Anne envisioned the cottage that Greg typically referred to as a shack. He doesn’t have that luxury, she thought.
They paused at the couple’s driveway.
“Yeah. There’s no gas in the truck.” The young man shook his head. “I’m just wondering where all the money went.”
“We’re really sorry to hear about your dad,” Anne said.
“Take care,” Greg said.
The spare man continued down the road, to a small home filled with his father’s worldly possessions, no food, no money, and a truck without gas.

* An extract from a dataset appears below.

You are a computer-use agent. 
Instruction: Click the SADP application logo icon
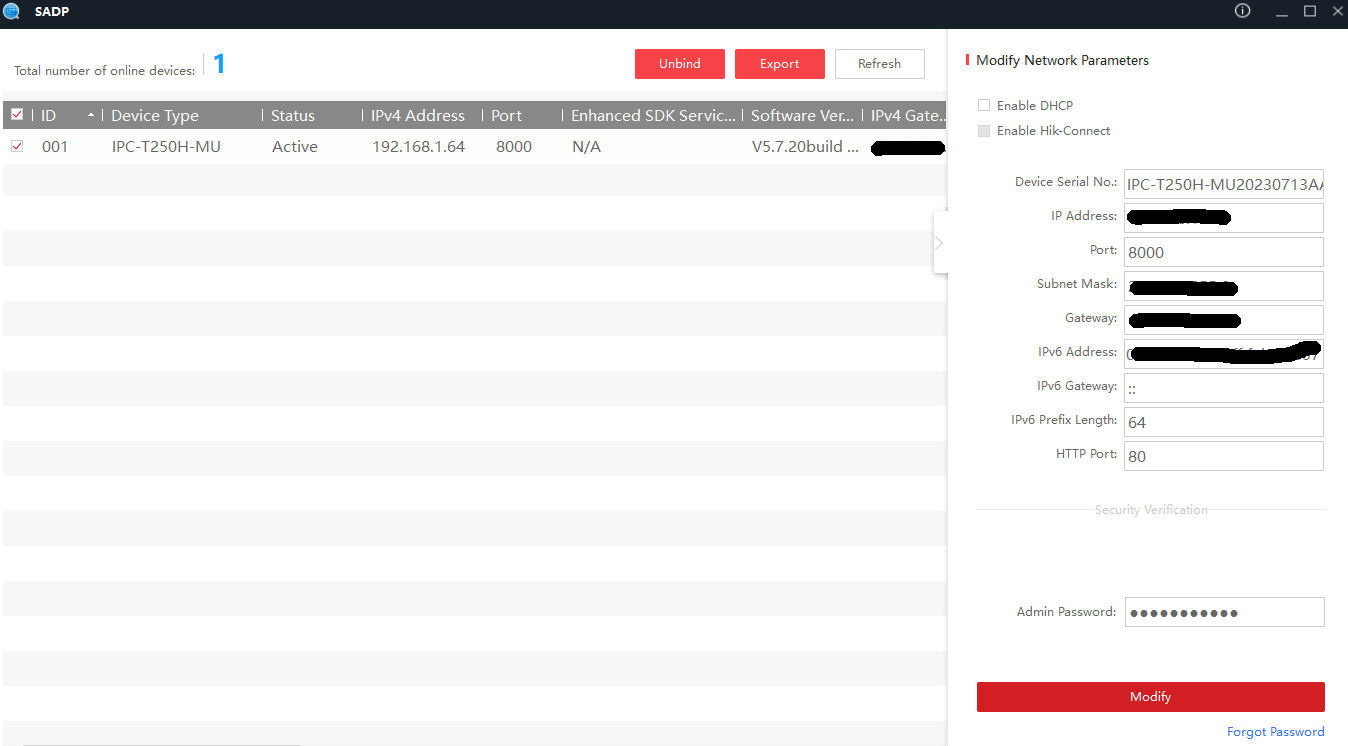[x=12, y=11]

I kept expecting Greg and Anne to give the guy some money, but they didn’t. All they offered was empty condolences. I suppose this is typical of a society that doesn’t really care about the down and out. If this was the point of the story, then Eva Silverfine did a good job with this piece.
Thank you for your comment. I was working more at a portrayal of rural poverty than an indictment of the couple.

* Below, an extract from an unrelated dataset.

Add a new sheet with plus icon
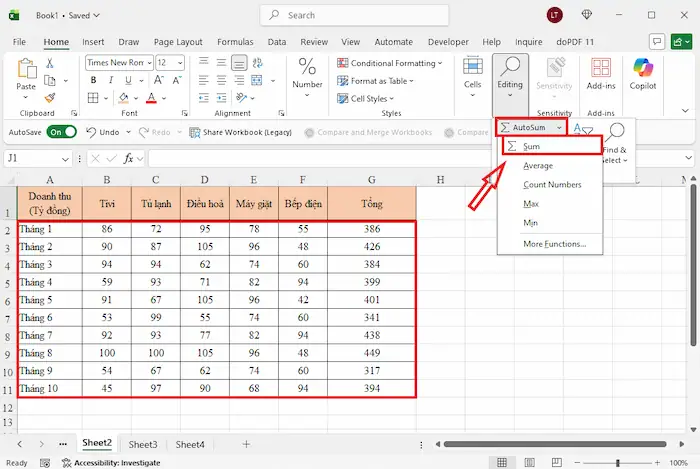The image size is (700, 469). (246, 444)
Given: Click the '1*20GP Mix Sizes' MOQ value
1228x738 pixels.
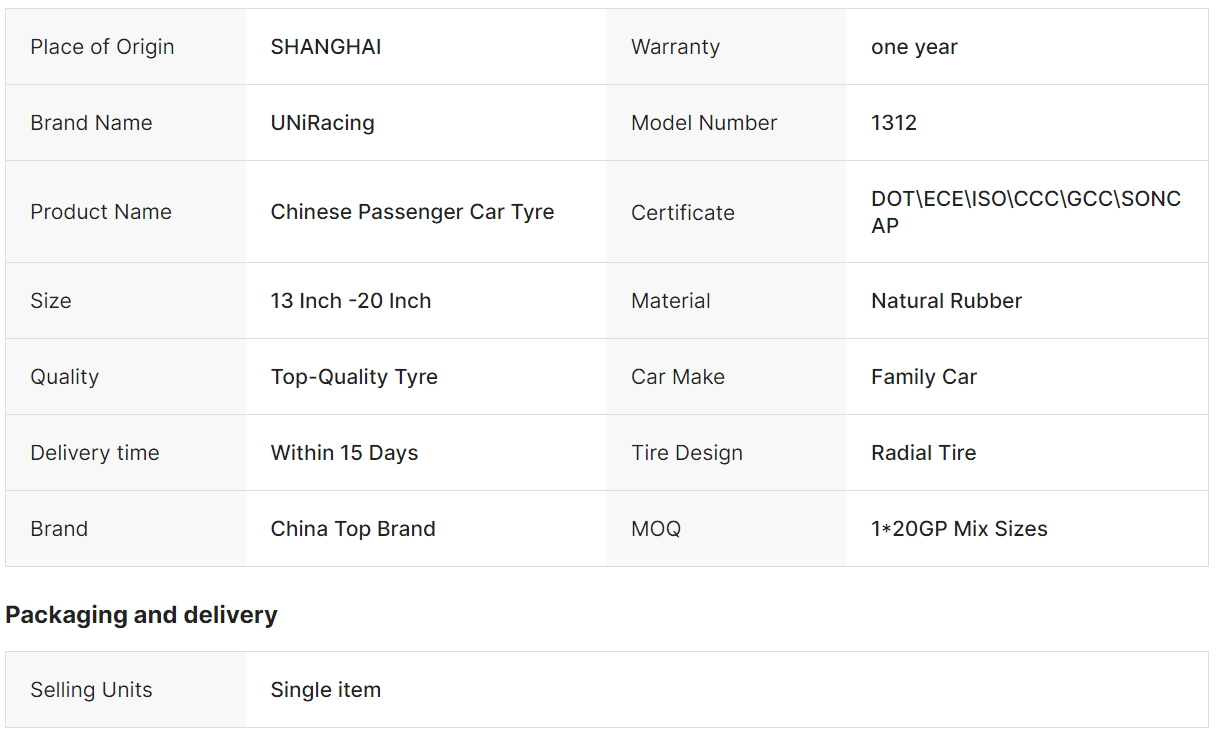Looking at the screenshot, I should 959,529.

Now I feel badly about my comment. Having spent most of my life in rural areas, I should have known better. Most people are like Greg and Anne, now that I think about it. I’m just the old softie who would give the man some money. Thank you for shedding light on your piece of country life.
I thought the descriptive elements and dialog were well crafted. The last sentence is unneeded “telling” when the final outcome had already been “shown” sufficiently by the interaction to that point. Less is more.
Thank you for your comment. It is always a balance to determine how much needs to be said/how much speaks for itself.
Reminiscent of a story I lived through when my wife and I bought acreage out in the country. Came outside on one of the first moonlit nights due to some roaring down by the pond. Turned out to be an emaciated drunk howling by the water with half a case of crushed beer cans strewn all around. He claimed the old owner let him hang out. I pointed him toward his trailer down the road and told him to take his cans with him. No Sandra, we didn’t give him money either. This story didn’t grab me however, not enough senses involved.
Very evocative, great sense of place. However, somehow it felt unfinished.
The story seems at first to go nowhere. But on further consideration, I think it could make a strong point, if that’s what was in the author’s mind. Here’s why I think this:
Today, i was leaving the city in my car when a youngish skinny fellow with a walk that indicated a medical issue of some kind was panhandling alongside the highway. I intended to give him 5 dollars, but pulled a one out of my wallet by mistake. So I drove around again (three traffic lights) and at the fourth light for the second time gave him a 5 and said i’d given him the wrong bill. He took it and while i sat waiting for the light to change, he must have looked at the 5. He rushed back to my car and asked to shake my hand, saying what a kind woman I am and how much he appreciated my generosity. I smiled, shook his hand and wished him good luck. A few miles down the road I realized he could have been my late brother and it made me tear up that he thanked me. I didn’t think much of Greg and Anne at first, but realize that since they live in the neighborhood they might fear that they could open themselves to an unwelcome burden if they offer anything at all to this particular young man.
Life experience certainly can affect the way a story strikes us.
It is a complete and satisfying work. Thank you!
I expected the young man to draw a gun or knife on the couple, and to follow them to their doorstep. I was relieved when that didn’t happen. A touching story that speaks to rural poverty. Very well done. Thank you.
Your story touches a nerve in my soul while it also brings a profound feeling of isolation to my memory. Very nice Eva!